There are some educational institutions/small companies/businessmen who are forcing their staff to deposit 1-2 lakh each into their respective bank accounts and asking them to return it in future by citing their continued employment as a threat. Though this is illegal it is still happening because the government isn’t planning to scrutinize accounts where the deposit is lesser than 2.5 lakhs. As employment is at stake, most of us would probably do it as well because at the end of the day we all need to feed our families. However, am hoping that, just like the Government asked for CCTV footage from jewelry dealers, they do something to punish such black money hoarders… 

Some last words: 

As you can see from the article, the short term pain with regards to getting enough cash for our day to day needs is going to exist for the next few weeks until cash flow stabilizes and banks are able to refill ATMs with enough notes.
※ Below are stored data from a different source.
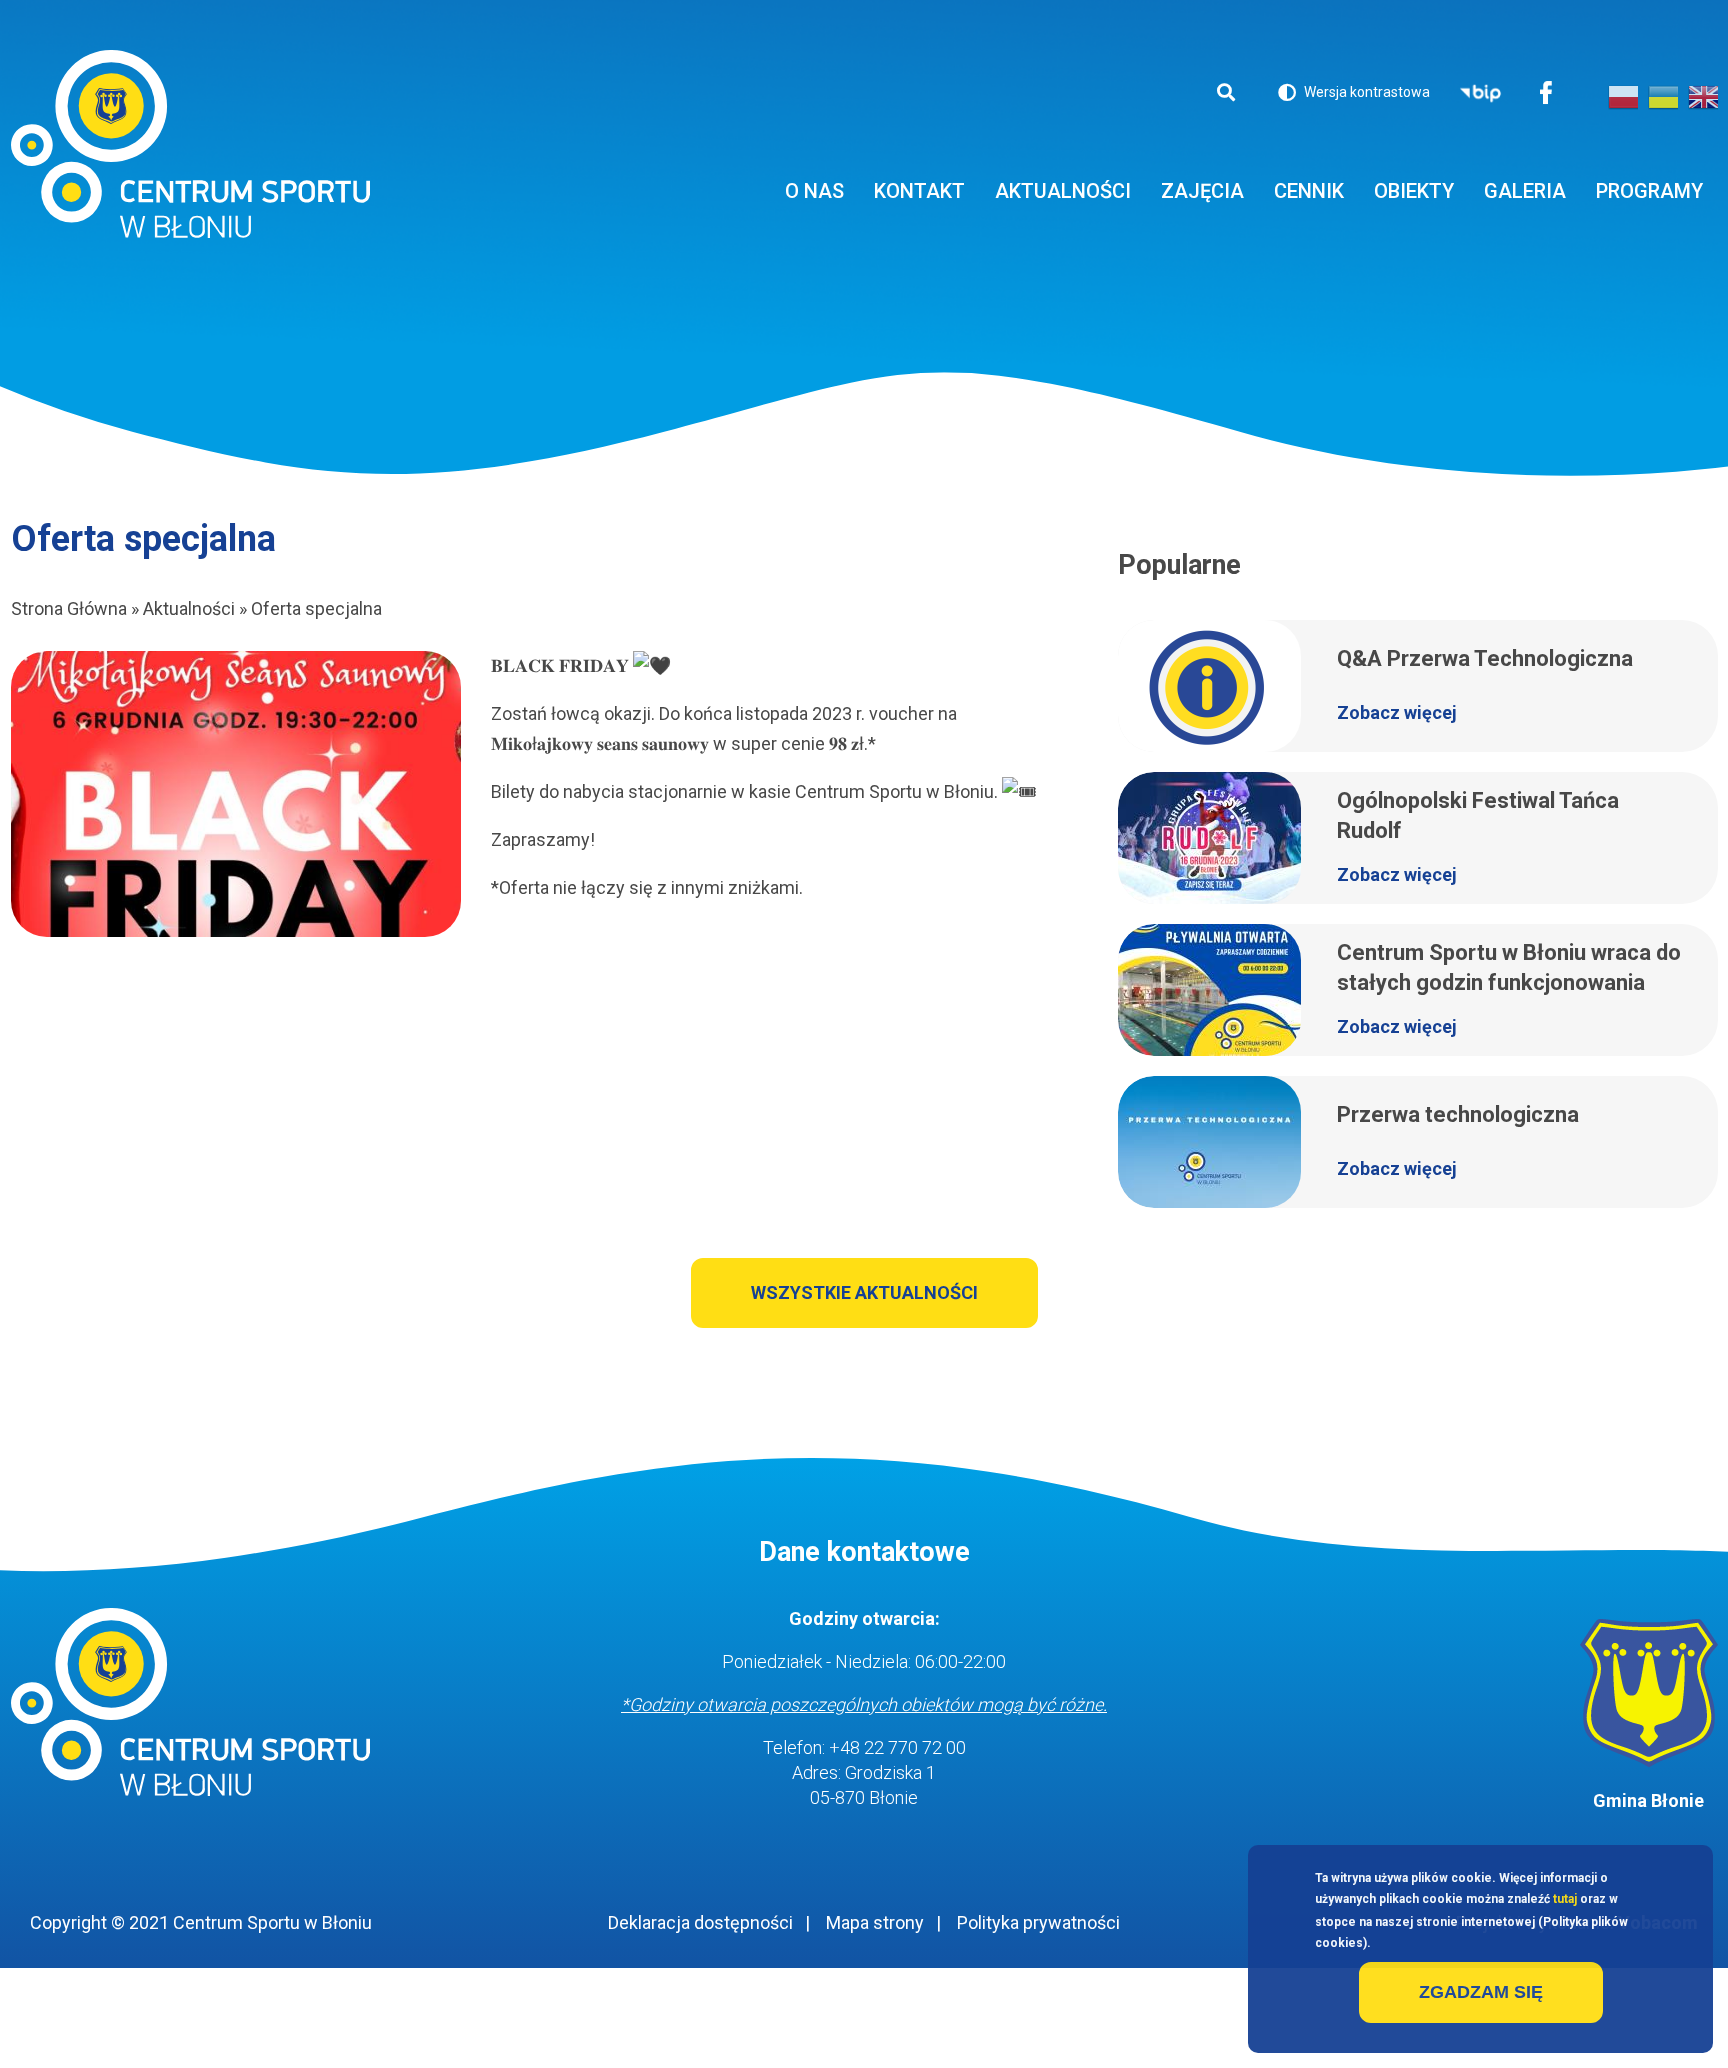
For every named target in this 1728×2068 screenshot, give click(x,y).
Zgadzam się (1481, 1992)
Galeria (1525, 191)
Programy (1649, 191)
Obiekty (1414, 191)
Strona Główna (69, 608)
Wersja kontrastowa (1354, 95)
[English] (1703, 97)
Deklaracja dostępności (700, 1922)
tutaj (1565, 1900)
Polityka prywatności (1038, 1922)
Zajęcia (1202, 191)
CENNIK (1309, 191)
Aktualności (1063, 191)
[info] (236, 794)
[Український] (1663, 97)
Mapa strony (875, 1922)
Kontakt (919, 191)
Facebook (1545, 94)
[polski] (1623, 97)
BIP (1480, 94)
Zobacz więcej (1397, 712)
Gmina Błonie (1648, 1800)
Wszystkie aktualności (864, 1292)
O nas (814, 191)
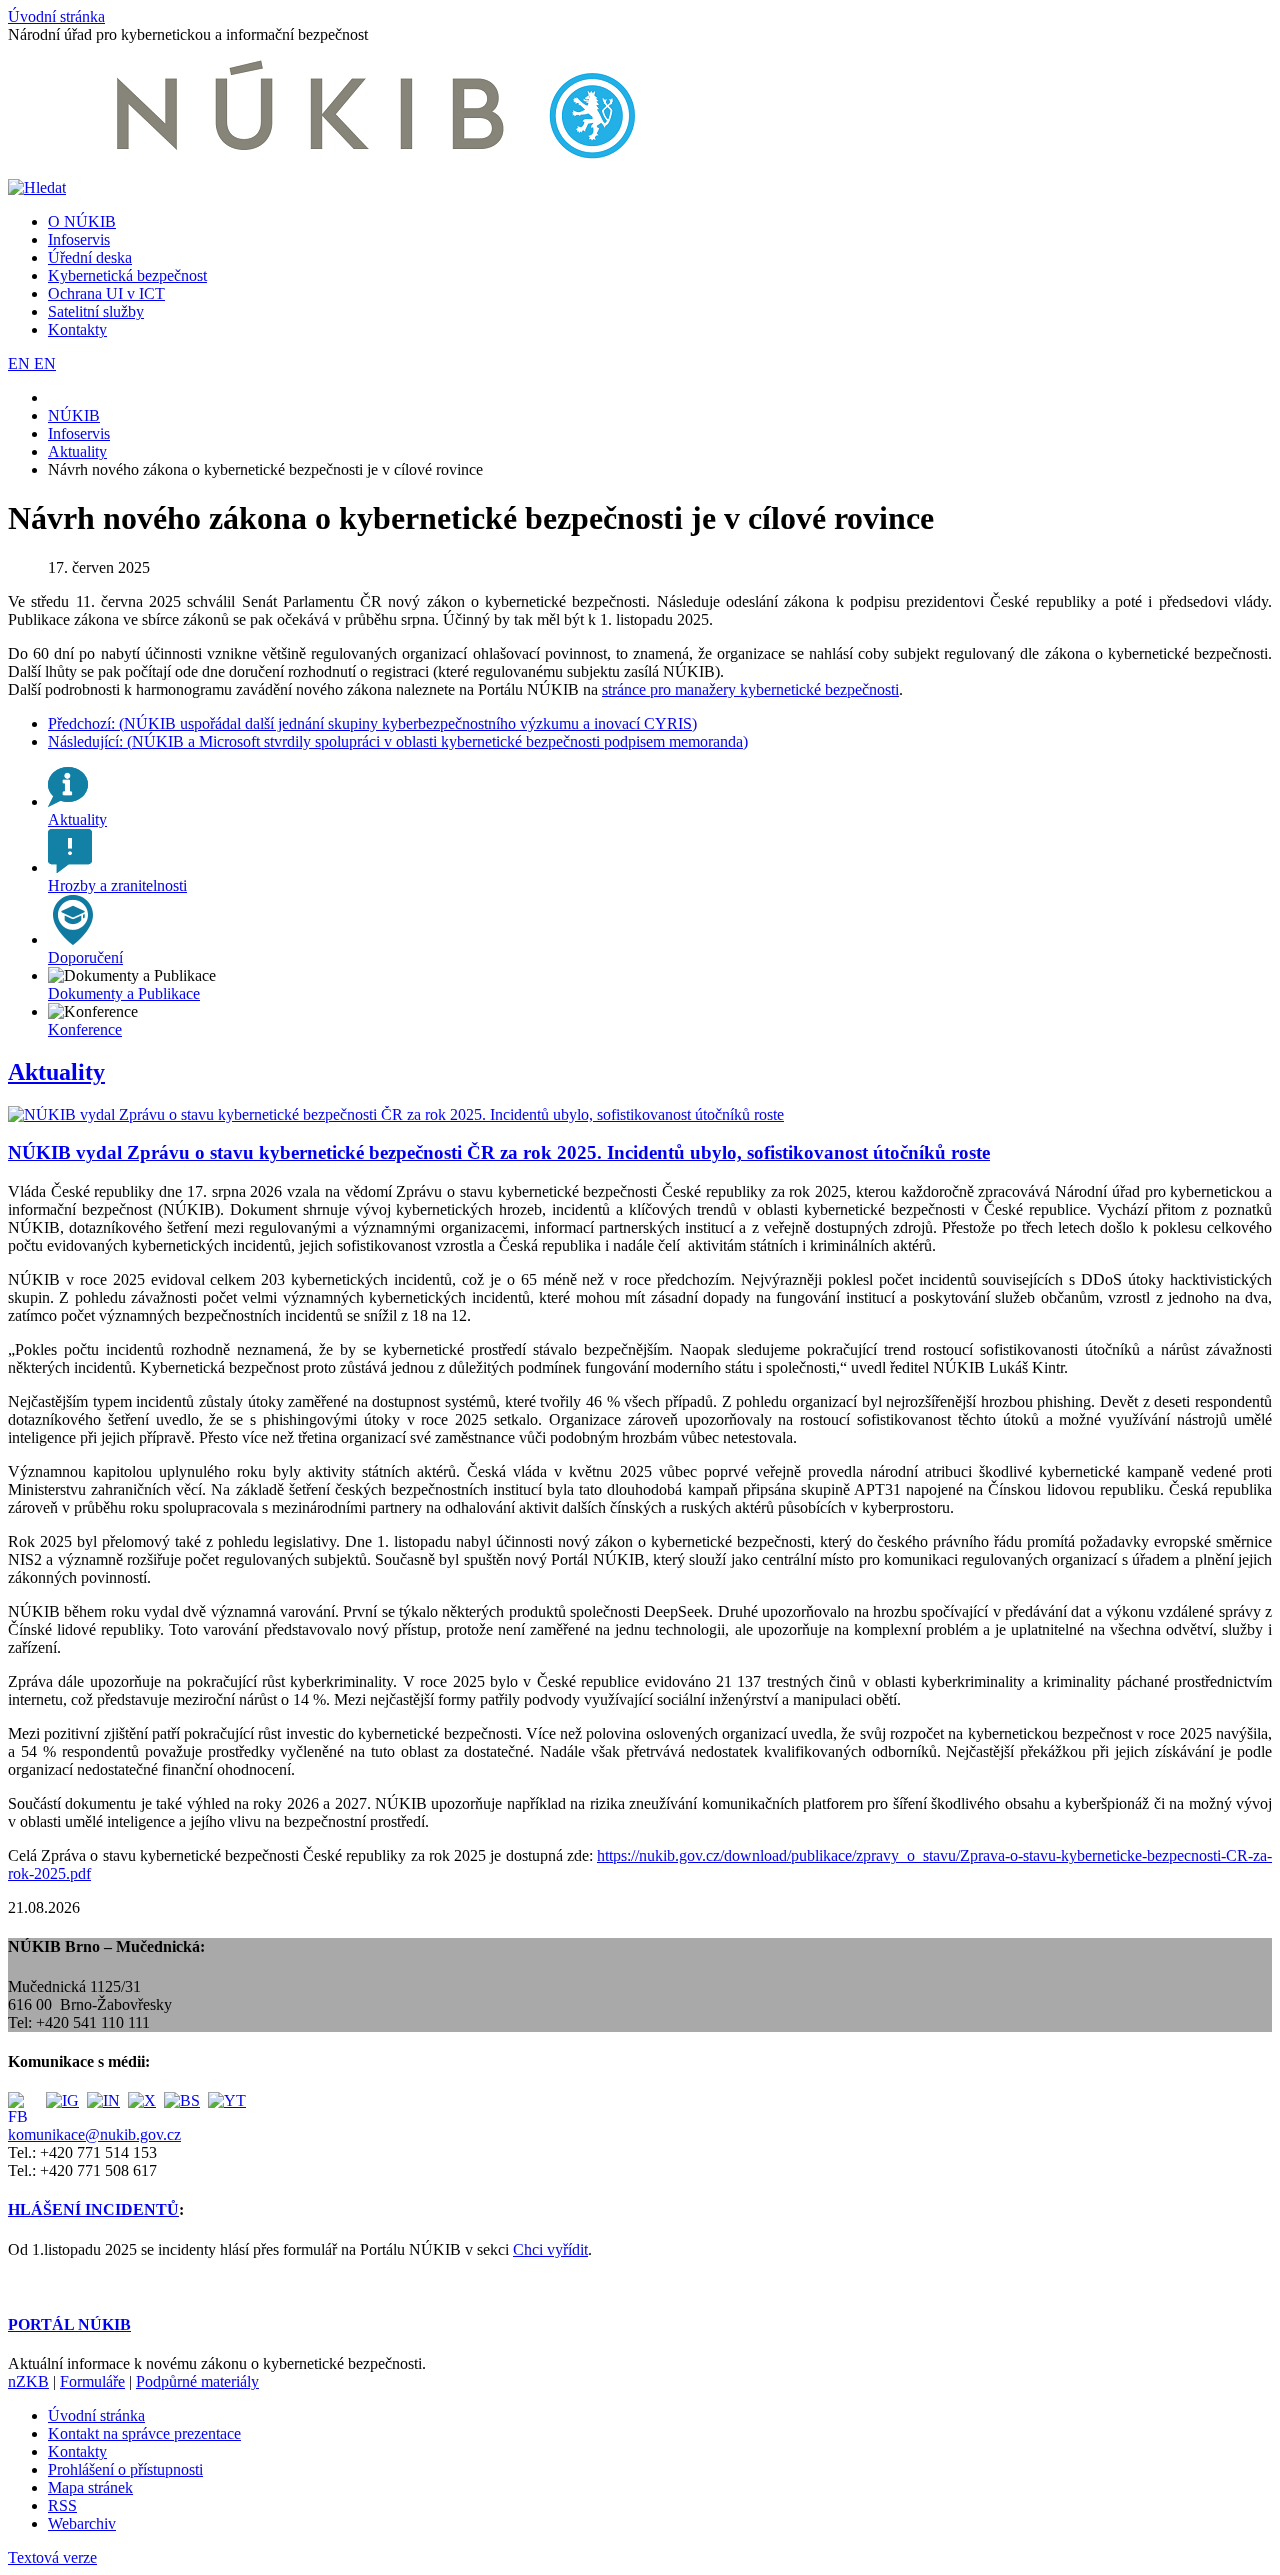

However, if you see the long-term impact most sectors have very low or low impact. On top of this, there is going to be liquidity infusion in banks, additional tax revenue for the government as well as heavy impact to illegal and anti-national elements (terrorist financers/hawala traders/fake money rackets). 

All in all, I feel the long term benefits outweigh the short term pain. As responsible citizens of the country, we should try to support our government in this commendable effort to reduce black money.

Jai Hind!!!

1 comment:

  1. Very good coverage of all the important sectors Anand! Felt good while reading that non refundable school donation part :D to which most of us would fall in as victims.